YU Yureka
- Manufacturer: YU
- Type: Touchscreen smartphone
- Series: YU
- First released: January 2015
- Successor: YU Yureka Plus
- Related: YU Yuphoria
- Compatible networks: GSM/GPRS/WCDMA/LTE LTE TDD B40 2300MHz LTE FDD B3 1800MHz WCDMA 900/2100MHz GSM 900/1800/1900MHz
- Form factor: Phablet
- Dimensions: 154.8 mm (6.09 in) H 78 mm (3.1 in) W 8.8 mm (0.35 in) D.
- Weight: 155 g (5.5 oz)
- Operating system: CyanogenMod 11 based on Android 4.4.4 "Kitkat" Upgradable to CM 12.1 based on Android Lollipop 5.1.1, Android 6.0 expected
- System-on-chip: Qualcomm Snapdragon 615 MSM8939
- CPU: (ARM Cortex-A53 1.7 GHz CPU + ARM Cortex-A53 1.0 GHz CPU)
- GPU: Adreno 405
- Memory: 2 GB DDR3
- Storage: 16 GB (12.8 User Available)
- Battery: 2500 mAh Li-ion
- Rear camera: Sony IMX214 BSI 13 megapixels with 5P lens architecture List LED flash ; HD video (1080p) at 30 frames/s (fps) 720p slow motion video recording at 60 FPS ;
- Front camera: 5 megapixels with 71° Wide Angle lens
- Display: 1280x720 px (267 ppi), 5.5 in (140 mm) diagonal, IPS LCD capacitive touchscreen, 16M colors
- Connectivity: List Wi-Fi :802.11 a/b/g/n/ac (2.4/5 GHz) ; Wi-Fi hotspot ; GPS ; Bluetooth 4.0 BLE; USB 2.0 (Micro-B port, USB charging) ; 3.50 mm (0.138 in) headphone jack ;
- Data inputs: List Accelerometer ; Gyroscope ; Proximity sensor ; RGB ambient light;
- Model: AO5510
- Development status: Discontinued
- SAR: 0.270W/kg @ 1g (head) and 0.576 W/kg @ 1g (body)
- Website: http://www.yuplaygod.com/yureka

= YU Yureka =

Android-based cyanogen smartphone

YU Yureka is an Android-based Cyanogen smartphone produced by YU Televentures, a subsidiary company of Micromax Informatics. It has a caption "Play God". The device was released in January 2015 exclusively on the Amazon India website at a price of INR 8,999. It is the first phone from the Yu brand and offers great specifications at low prices, focusing on the increased customisation options offered by the CyanogenMod operating system that Yu preloads onto its devices. The Yureka (Review) and Yuphoria (Review),

==Specifications==
Volume rocker button is located on the left side and the power/standby button on the right.
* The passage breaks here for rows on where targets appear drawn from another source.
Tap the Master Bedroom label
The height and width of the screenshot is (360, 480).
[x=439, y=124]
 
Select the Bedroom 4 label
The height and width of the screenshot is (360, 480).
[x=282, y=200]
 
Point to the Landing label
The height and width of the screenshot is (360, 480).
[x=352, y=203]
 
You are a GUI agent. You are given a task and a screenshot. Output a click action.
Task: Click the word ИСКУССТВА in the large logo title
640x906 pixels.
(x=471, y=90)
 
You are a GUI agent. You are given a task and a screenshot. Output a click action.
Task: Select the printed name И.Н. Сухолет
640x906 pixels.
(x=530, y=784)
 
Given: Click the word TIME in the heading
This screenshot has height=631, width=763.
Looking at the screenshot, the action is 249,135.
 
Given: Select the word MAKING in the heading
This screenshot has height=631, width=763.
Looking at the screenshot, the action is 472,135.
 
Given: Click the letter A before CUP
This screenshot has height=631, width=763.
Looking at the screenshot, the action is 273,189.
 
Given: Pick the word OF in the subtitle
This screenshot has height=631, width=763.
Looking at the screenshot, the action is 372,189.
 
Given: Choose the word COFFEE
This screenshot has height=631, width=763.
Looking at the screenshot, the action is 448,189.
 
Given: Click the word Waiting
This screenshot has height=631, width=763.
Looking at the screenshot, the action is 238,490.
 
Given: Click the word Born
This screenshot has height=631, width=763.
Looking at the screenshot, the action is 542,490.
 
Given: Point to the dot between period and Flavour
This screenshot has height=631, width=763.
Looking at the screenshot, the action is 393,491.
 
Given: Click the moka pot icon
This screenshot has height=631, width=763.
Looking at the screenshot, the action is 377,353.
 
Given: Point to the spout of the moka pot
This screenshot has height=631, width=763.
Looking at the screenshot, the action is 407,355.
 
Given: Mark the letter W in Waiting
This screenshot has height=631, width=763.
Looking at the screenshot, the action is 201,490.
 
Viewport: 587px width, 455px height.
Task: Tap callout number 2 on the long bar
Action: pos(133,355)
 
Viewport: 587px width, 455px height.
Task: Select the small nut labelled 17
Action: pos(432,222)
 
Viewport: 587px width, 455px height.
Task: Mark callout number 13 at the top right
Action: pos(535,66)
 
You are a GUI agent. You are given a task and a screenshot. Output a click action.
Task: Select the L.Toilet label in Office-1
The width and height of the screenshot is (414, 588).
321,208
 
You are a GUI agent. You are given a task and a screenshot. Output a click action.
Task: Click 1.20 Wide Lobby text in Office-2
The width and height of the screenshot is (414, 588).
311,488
The 3.5 mm audio-jack is located on top and the micro USB charging and data transfer port is located on the base. There is no Micromax branding on the phone, instead, the YU brand name in a light blue colour is visible on the back.

===Hardware===

====Processor and storage====
It's powered by the 64-bit ARMv8 Qualcomm Snapdragon 615(MSM8939) system on chip which houses an octa-core processor and the Adreno 405 GPU clocked at 550 MHz. It comes paired with 2 GB of DDR3 RAM and offers 16 GB of storage of which 12.8 GB is available to the user. The storage is expandable via the microSD card slot by 32 GB.

====Display====
The 5.5-inch(Plus Version) IPS panel display comes with Corning Gorilla Glass 3 protection. The resolution of the display is 1280*720 which accounts to 267 PPI pixel density.

===Software===
It runs on the Cyanogen 11 ROM based on Android KitKat 4.4 which is Upgradable to Cyanogen 12S based on Android 5.0.2 Lollipop. Official Cyanogen 12 ROM based on Android Lollipop 5.0.2 is also released for the Yureka. Official Cyanogen 12.1 OTA update based on Android Lollipop 5.1 was also released for the Yureka in September 2015. Also an incremental update was released in April 2016.
YU has included some of its special apps on the phone such as AudioFX, ScreenCast, Themes and YUniverse.

The Yu Yureka houses a 2500 mAh battery. The phone comes with a 1 A charger, so it takes about 2 hours for 0 to 100.